A recent poll by NPS/IPSOS found that 29% of parents are planning on sticking with remote learning, regardless of their school policy. I found that number surprising, given that it seems like there is a major push country-wide to get kids back to school, given deficits in social-emotional learning.

While it terrifies me to ponder the effects that pandemic isolation has had on my kids in their socialization, their education has been on par with, or perhaps even better, than what they were getting previous to the pandemic. Their reading levels are skyrocketing from personalized attention, as are math and science skills. While the diversity of educational classes is a bit lacking in our homeschool (neither my wife or I are bilingual, for example), we’re happy with where they are skill-wise.

As I’ve harped on in a number of podcast episodes, the educational system is certainly due for an update. The ‘institutionalization’ of our youth worked well when preparing them for factory work 80-100 years ago, but it no longer does them any favors in the evolving technological world we find ourselves in today. Few of the skills learned in schools will be valuable, or even remotely relevant, in 20 years with the onset of AI and Virtual Reality. What will be needed are the creative, applicative, and analytical skills that are best taught in one on one formats. Rote memorization will be worthless when we are able to recall factual information by simply thinking about it, which is not far off from our capability if you ask Elon Musk.

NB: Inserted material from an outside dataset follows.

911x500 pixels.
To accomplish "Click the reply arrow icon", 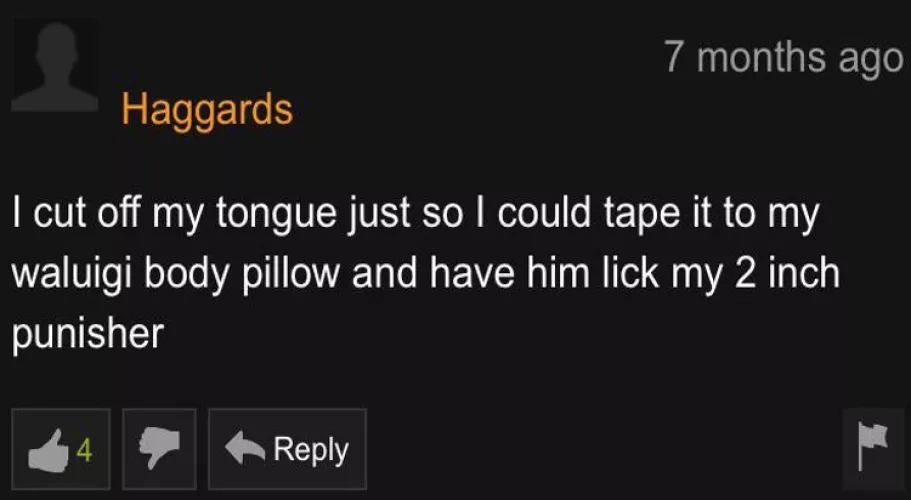I will (x=245, y=449).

This is not to throw all socialization to the wolves. Those social skills are vital, but I question whether the best place to learn them is in conjunction with instruction of the skills needed for tomorrow. With better social opportunities available in athletics, extra-curriculars, community service, community living, and other communal forums that will arise as the archaic titanic that is the current educational system sinks, there are far better options out there. They exist as alternatives today, but the educational system can not hold in its current form forever with the increasing pressures it faces.

Today is the opportunity for new educational realities to be embraced. I salute those parents that will maintain their current models of education, even in the face of the challenges of social and emotional learning. Thought the nation-wide push seems to be to “return to normal,” the herd will quickly realize that this movement is a regression back to models that were already in the process of complete failure.